• Task details
Please output each entry exactly as it appears.
[Data extracts]
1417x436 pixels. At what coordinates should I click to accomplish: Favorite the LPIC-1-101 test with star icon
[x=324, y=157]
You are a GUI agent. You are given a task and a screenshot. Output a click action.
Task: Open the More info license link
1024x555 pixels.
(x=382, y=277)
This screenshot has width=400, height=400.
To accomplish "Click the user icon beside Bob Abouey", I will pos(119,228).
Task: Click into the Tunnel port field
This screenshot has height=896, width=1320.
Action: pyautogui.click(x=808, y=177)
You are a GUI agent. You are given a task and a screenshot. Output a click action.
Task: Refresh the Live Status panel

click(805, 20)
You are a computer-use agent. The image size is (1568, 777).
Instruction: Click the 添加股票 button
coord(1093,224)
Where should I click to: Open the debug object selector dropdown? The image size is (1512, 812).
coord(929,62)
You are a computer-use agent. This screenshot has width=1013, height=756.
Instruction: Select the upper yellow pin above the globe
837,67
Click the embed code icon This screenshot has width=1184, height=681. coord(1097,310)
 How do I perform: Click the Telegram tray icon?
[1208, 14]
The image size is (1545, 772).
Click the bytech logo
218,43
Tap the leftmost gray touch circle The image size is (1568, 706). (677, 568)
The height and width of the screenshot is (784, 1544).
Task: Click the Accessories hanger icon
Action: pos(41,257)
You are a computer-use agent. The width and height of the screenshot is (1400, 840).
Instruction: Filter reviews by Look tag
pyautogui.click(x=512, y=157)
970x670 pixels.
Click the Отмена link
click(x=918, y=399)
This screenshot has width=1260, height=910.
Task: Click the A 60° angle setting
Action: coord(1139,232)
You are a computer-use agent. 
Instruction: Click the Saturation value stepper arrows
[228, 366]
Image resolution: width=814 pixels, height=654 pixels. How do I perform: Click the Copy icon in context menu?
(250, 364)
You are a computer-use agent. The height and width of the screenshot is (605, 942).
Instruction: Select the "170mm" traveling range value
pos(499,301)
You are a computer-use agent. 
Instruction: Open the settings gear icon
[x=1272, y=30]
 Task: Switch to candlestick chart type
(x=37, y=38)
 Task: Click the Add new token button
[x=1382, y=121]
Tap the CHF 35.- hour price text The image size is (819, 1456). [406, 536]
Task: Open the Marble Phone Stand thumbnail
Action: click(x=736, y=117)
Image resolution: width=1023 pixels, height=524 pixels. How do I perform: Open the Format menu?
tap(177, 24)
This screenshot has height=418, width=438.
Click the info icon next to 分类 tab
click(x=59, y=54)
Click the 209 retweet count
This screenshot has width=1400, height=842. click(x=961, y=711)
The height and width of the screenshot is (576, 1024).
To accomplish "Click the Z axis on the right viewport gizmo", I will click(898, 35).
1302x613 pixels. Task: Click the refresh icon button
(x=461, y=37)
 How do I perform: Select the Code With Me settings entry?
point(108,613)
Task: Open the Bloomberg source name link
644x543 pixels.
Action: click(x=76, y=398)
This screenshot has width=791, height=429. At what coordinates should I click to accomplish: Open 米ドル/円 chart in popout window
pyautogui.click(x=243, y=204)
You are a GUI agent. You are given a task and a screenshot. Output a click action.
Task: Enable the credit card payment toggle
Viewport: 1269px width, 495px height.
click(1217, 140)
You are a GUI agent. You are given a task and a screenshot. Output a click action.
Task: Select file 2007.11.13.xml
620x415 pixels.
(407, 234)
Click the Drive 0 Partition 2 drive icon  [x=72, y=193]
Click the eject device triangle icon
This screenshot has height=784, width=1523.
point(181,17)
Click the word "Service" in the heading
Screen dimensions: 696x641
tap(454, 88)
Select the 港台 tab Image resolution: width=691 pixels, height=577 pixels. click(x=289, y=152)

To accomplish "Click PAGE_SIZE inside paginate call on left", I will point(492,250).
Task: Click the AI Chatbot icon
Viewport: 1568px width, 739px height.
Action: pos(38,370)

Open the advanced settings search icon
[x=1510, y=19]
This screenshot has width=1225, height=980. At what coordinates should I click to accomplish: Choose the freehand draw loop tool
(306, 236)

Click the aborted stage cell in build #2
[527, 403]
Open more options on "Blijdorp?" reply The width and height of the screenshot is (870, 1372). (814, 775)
[/Data extracts]
• Answer space
1417x436 pixels. At what coordinates should I click to accomplish: Favorite the LPIC-1-101 test with star icon
[x=324, y=157]
You are a GUI agent. You are given a task and a screenshot. Output a click action.
Task: Open the More info license link
1024x555 pixels.
(x=382, y=277)
This screenshot has width=400, height=400.
To accomplish "Click the user icon beside Bob Abouey", I will pos(119,228).
Task: Click into the Tunnel port field
This screenshot has height=896, width=1320.
Action: pyautogui.click(x=808, y=177)
You are a GUI agent. You are given a task and a screenshot. Output a click action.
Task: Refresh the Live Status panel

click(805, 20)
You are a computer-use agent. The image size is (1568, 777).
Instruction: Click the 添加股票 button
coord(1093,224)
Where should I click to: Open the debug object selector dropdown? The image size is (1512, 812).
coord(929,62)
You are a computer-use agent. This screenshot has width=1013, height=756.
Instruction: Select the upper yellow pin above the globe
837,67
Click the embed code icon This screenshot has width=1184, height=681. coord(1097,310)
 How do I perform: Click the Telegram tray icon?
[1208, 14]
The image size is (1545, 772).
Click the bytech logo
218,43
Tap the leftmost gray touch circle The image size is (1568, 706). (677, 568)
The height and width of the screenshot is (784, 1544).
Task: Click the Accessories hanger icon
Action: pos(41,257)
You are a computer-use agent. The width and height of the screenshot is (1400, 840).
Instruction: Filter reviews by Look tag
pyautogui.click(x=512, y=157)
970x670 pixels.
Click the Отмена link
click(x=918, y=399)
This screenshot has width=1260, height=910.
Task: Click the A 60° angle setting
Action: coord(1139,232)
You are a computer-use agent. 
Instruction: Click the Saturation value stepper arrows
[228, 366]
Image resolution: width=814 pixels, height=654 pixels. How do I perform: Click the Copy icon in context menu?
(250, 364)
You are a computer-use agent. The height and width of the screenshot is (605, 942).
Instruction: Select the "170mm" traveling range value
pos(499,301)
You are a computer-use agent. 
Instruction: Open the settings gear icon
[x=1272, y=30]
 Task: Switch to candlestick chart type
(x=37, y=38)
 Task: Click the Add new token button
[x=1382, y=121]
Tap the CHF 35.- hour price text The image size is (819, 1456). [406, 536]
Task: Open the Marble Phone Stand thumbnail
Action: click(x=736, y=117)
Image resolution: width=1023 pixels, height=524 pixels. How do I perform: Open the Format menu?
tap(177, 24)
This screenshot has height=418, width=438.
Click the info icon next to 分类 tab
click(x=59, y=54)
Click the 209 retweet count
This screenshot has width=1400, height=842. click(x=961, y=711)
The height and width of the screenshot is (576, 1024).
To accomplish "Click the Z axis on the right viewport gizmo", I will click(898, 35).
1302x613 pixels. Task: Click the refresh icon button
(x=461, y=37)
 How do I perform: Select the Code With Me settings entry?
point(108,613)
Task: Open the Bloomberg source name link
644x543 pixels.
Action: click(x=76, y=398)
This screenshot has width=791, height=429. At what coordinates should I click to accomplish: Open 米ドル/円 chart in popout window
pyautogui.click(x=243, y=204)
You are a GUI agent. You are given a task and a screenshot. Output a click action.
Task: Enable the credit card payment toggle
Viewport: 1269px width, 495px height.
click(1217, 140)
You are a GUI agent. You are given a task and a screenshot. Output a click action.
Task: Select file 2007.11.13.xml
620x415 pixels.
(407, 234)
Click the Drive 0 Partition 2 drive icon  [x=72, y=193]
Click the eject device triangle icon
This screenshot has height=784, width=1523.
point(181,17)
Click the word "Service" in the heading
Screen dimensions: 696x641
tap(454, 88)
Select the 港台 tab Image resolution: width=691 pixels, height=577 pixels. click(x=289, y=152)

To accomplish "Click PAGE_SIZE inside paginate call on left", I will point(492,250).
Task: Click the AI Chatbot icon
Viewport: 1568px width, 739px height.
Action: pos(38,370)

Open the advanced settings search icon
[x=1510, y=19]
This screenshot has width=1225, height=980. At what coordinates should I click to accomplish: Choose the freehand draw loop tool
(306, 236)

Click the aborted stage cell in build #2
[527, 403]
Open more options on "Blijdorp?" reply The width and height of the screenshot is (870, 1372). (814, 775)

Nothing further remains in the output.